**Provided text**
※ ※ ※

Member of the Senate
- Incumbent
- Assumed office 11 March 2026
- Constituency: 6th Circumscription

Member of the Chamber of Deputies
- In office 11 March 2018 – 11 March 2026
- Constituency: District 6

Personal details
- Born: 9 February 1987 (age 39) Paillaco, Chile
- Party: Renovación Nacional (2005–present)
- Spouse(s): Percy Marín (div.) (2017–2026)
- Education: Andrés Bello National University (LL.B);
- Occupation: Politician
- Profession: Lawyer

= Camila Flores =

Chilean politician

Camila Alejandra Flores Oporto (Paillaco, 9 February 1987) is a lawyer and politician from Chile, currently serving as a Member of Parliament.

She has been affiliated with Renovación Nacional (RN) since 2005. Elected to Congress in 2018, she presently serves as a Deputy of the Republic, representing the 6th District of the Valparaíso Region for the 2018–2022 and 2022–2026 legislative terms.

Flores has voiced her esteem for the Armed Forces of Chile and for the institutional legacy of Augusto Pinochet, whilst also making clear her condemnation of human rights abuses.

She has been a hard-liner on criminal justice, public security, and bioethical policy. She has also served on environmental and natural-resource committees, contributing to investigations into pollution incidents affecting the municipalities of Quintero, Concón and Puchuncaví.

== Biography ==
She is the daughter of David Flores Godoy and Verónica Oporto González, originally from Nontuelá, a village in southern Chile. Her family came from a rural background devoted to agriculture and was affected by expropriations during the government of the Popular Unity (UP), which she has said shaped her political outlook.

※ ※ ※

**Extracted entries**
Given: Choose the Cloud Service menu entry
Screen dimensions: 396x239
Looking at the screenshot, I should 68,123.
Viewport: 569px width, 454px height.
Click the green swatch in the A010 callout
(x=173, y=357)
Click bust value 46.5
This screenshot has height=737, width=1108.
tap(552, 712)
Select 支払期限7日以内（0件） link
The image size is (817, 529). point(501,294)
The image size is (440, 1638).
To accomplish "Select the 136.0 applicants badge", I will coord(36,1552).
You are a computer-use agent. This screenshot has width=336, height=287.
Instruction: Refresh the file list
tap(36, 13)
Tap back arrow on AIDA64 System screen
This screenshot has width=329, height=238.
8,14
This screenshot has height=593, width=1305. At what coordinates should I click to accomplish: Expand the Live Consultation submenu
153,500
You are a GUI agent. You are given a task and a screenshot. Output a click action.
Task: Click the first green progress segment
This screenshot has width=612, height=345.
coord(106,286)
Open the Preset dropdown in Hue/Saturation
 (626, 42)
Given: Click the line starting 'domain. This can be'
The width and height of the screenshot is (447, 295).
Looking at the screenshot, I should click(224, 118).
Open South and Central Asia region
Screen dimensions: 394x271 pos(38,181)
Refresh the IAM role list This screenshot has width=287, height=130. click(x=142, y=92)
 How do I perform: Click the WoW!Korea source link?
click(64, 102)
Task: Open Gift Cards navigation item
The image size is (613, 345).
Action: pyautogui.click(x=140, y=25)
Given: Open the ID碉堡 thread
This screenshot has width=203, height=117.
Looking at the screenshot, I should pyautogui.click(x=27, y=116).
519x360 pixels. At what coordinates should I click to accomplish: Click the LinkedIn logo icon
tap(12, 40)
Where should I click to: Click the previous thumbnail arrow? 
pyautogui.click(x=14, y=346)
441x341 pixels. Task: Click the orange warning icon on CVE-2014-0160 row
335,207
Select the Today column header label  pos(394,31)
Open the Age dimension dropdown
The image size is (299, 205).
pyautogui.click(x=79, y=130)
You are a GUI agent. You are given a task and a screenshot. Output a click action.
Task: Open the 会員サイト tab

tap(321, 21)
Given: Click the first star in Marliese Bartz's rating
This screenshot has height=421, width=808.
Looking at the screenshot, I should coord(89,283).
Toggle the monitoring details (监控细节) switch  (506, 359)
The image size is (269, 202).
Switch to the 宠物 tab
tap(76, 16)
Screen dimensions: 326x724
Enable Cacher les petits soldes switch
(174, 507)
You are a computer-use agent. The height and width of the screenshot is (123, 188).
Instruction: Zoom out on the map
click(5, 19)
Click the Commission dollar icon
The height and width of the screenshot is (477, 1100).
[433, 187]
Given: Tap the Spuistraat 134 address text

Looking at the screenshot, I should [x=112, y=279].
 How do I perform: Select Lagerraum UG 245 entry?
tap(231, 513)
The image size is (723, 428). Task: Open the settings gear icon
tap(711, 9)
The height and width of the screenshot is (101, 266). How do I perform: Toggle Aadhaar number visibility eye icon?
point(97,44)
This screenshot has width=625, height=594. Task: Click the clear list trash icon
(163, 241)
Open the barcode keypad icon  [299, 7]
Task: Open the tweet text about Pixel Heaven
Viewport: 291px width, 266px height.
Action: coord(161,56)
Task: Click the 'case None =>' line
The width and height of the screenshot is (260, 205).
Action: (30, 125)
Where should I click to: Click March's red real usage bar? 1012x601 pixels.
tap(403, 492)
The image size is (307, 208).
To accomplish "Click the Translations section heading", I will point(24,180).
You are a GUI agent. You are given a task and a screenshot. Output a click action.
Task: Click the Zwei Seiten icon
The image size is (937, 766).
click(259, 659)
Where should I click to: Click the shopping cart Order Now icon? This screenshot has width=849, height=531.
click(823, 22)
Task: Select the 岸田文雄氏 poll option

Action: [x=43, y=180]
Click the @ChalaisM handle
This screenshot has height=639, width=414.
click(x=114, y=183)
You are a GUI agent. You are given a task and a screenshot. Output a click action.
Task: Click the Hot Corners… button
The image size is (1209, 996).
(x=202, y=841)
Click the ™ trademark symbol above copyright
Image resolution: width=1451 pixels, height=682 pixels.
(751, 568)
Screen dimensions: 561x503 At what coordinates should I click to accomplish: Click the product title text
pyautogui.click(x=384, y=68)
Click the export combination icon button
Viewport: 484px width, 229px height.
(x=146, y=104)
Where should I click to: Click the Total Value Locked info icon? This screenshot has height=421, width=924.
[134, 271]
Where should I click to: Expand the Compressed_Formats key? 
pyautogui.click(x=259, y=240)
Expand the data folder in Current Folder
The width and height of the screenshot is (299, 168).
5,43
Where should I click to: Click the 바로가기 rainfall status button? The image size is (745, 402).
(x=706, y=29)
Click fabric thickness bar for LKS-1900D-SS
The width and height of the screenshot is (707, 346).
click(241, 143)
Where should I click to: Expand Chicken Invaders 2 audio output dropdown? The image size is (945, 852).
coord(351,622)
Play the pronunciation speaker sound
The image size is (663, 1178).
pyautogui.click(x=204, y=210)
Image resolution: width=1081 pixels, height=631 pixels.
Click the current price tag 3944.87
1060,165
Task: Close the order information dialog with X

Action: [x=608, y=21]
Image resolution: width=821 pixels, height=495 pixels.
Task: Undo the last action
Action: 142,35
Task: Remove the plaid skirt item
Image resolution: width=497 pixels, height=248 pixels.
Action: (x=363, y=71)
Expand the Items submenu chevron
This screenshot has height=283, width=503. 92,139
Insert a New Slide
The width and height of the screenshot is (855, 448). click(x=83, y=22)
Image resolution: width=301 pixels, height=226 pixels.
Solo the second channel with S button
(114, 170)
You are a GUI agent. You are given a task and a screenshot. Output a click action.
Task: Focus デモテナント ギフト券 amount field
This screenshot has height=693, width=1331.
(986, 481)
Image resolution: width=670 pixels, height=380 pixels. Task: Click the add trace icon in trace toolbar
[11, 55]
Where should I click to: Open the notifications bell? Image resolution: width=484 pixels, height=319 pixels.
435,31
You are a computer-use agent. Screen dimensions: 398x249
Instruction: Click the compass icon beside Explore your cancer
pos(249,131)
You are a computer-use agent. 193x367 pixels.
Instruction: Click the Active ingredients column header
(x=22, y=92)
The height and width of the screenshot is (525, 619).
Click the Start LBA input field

※ ※ ※

**Exercises to complete**
(A) In the Camila Flores article, rewrite the stretch from "Camila Alejandra Flores" through "Concón and Puchuncaví.", substituting "firm voice" for "hard-liner".
(B) According to the Camila Flores article, which party has Flores belonged to since 2005?
(C) Please carry on the Camila Flores article from its last sentence.

**Results by task**
(A)
Camila Alejandra Flores Oporto (Paillaco, 9 February 1987) is a lawyer and politician from Chile, currently serving as a Member of Parliament.

She has been affiliated with Renovación Nacional (RN) since 2005. Elected to Congress in 2018, she presently serves as a Deputy of the Republic, representing the 6th District of the Valparaíso Region for the 2018–2022 and 2022–2026 legislative terms.

Flores has voiced her esteem for the Armed Forces of Chile and for the institutional legacy of Augusto Pinochet, whilst also making clear her condemnation of human rights abuses.

She has been a firm voice on criminal justice, public security, and bioethical policy. She has also served on environmental and natural-resource committees, contributing to investigations into pollution incidents affecting the municipalities of Quintero, Concón and Puchuncaví.

(B) Renovación Nacional (RN).

(C)
She completed her secondary education at the Manuel de Salas High School in Casablanca, graduating in 2004, and went on to study law at the Andrés Bello University campuses in Viña del Mar and Santiago. For her bachelor’s degree in legal sciences, she wrote a dissertation entitled Constitutionalisation of Civil Law. On 22 July 2010, she received the “Academic Excellence Award” at her graduation ceremony.

She was admitted to the bar on 20 January 2012.

In 2017 she married law graduate Percy Marín Vera (b. 1969), then Regional Councillor for the Marga Marga Province in Valparaíso. They have one daughter.

In November 2021, following the birth of her daughter by caesarean section, she suffered an intestinal complication that developed into sepsis, leading to hospitalisation at Clínica Ciudad del Mar. She later spoke publicly about her recovery, raising awareness of postnatal depression and the importance of family and medical support.

=== Professional career ===
She has practised law independently, principally in environmental matters. Between 2012 and 2013, she worked as an adviser to the National Directorate of Gendarmería de Chile and as Chief of Staff to its national director, remaining there until May 2014.

In June 2014, she joined the Municipality of Cerro Navia, serving as Deputy Director of the Community Development Division (DIDECO).

== Political career ==
Flores joined RN at the age of 18, inspired by Andrés Allamand and Alberto Cardemil. Within the National Renewal Youth (JRN), she served as district president and national councillor.

In August 2017, she registered her candidacy for the Chamber of Deputies of Chile, representing the newly created District No. 6 of the Valparaíso Region, and was elected for the 2018–2022 term.

During that term, she sat on the Permanent Commission on Constitution, Legislation and Justice; the Water Resources and Desertification Committee; and the Emergency, Disaster and Firefighters Committee. She also formed part of the RN Parliamentary Caucus. During this legislature she built international links, engaging with figures such as Eduardo Bolsonaro.

Re-elected in 2021 for the 2022–2026 term, she has since served on the Standing Committees for Constitution, Legislation, Justice and Regulation; National Defence; and Emergency, Disaster and Firefighters.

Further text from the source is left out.